Over the five months of the joint operation HAECHI VI, law enforcement officers from 40 countries on five continents seized more than $439 million in cash and cryptocurrencies related to cybercrime against thousands of victims worldwide. The operation lasted from April to August 2025 and targeted a wide range of cybercrime: voice phishing, investment and e-commerce fraud, online sextortion, BEC attacks, romance scams, and money laundering related to illegal online gambling.

Among the results: more than 68,000 bank accounts were blocked, 400 crypto wallets were seized.
Selected episodes:
Portugal — 45 suspects arrested for illegally accessing social security accounts and changing payment details, redirecting payments to vulnerable families.
Thailand — Police seize $6.6 million that an anonymous Japanese corporation transferred to the accounts of a transnational group (citizens of Thailand and West African countries).
Theos Badege, Head of INTERPOL’s Financial Crime & Anti-Corruption Centre, stressed that HAECHI demonstrates how global cooperation protects communities and financial systems, and called on more countries to join.

The HAECHI series runs for several years:
HAECHI V (July–November 2024) — $400 million in funds seized, 5,500+ arrests.
HAECHI IV (2023) — $300 million and 3,500+ arrests.
In 2025, Interpol also coordinated other joint actions: disrupting global info-theft operations, combating networks that created and distributed CSAM, and suppressing cross-border cyber gangs.

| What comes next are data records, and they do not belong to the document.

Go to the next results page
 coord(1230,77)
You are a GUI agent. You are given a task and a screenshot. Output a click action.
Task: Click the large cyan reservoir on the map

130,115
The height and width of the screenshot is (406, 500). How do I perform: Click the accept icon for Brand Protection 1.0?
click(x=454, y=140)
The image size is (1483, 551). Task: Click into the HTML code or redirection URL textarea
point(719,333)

The scale of $439 million confirms that financially motivated cybercrime remains a systemic threat, and coordination between law enforcement and banks directly affects the recovery of assets. Businesses should strengthen transfer tracking and KYC/AML controls, implement rapid mechanisms to freeze suspicious transactions and conduct educational campaigns for customers against BEC, phishing, and romance scams.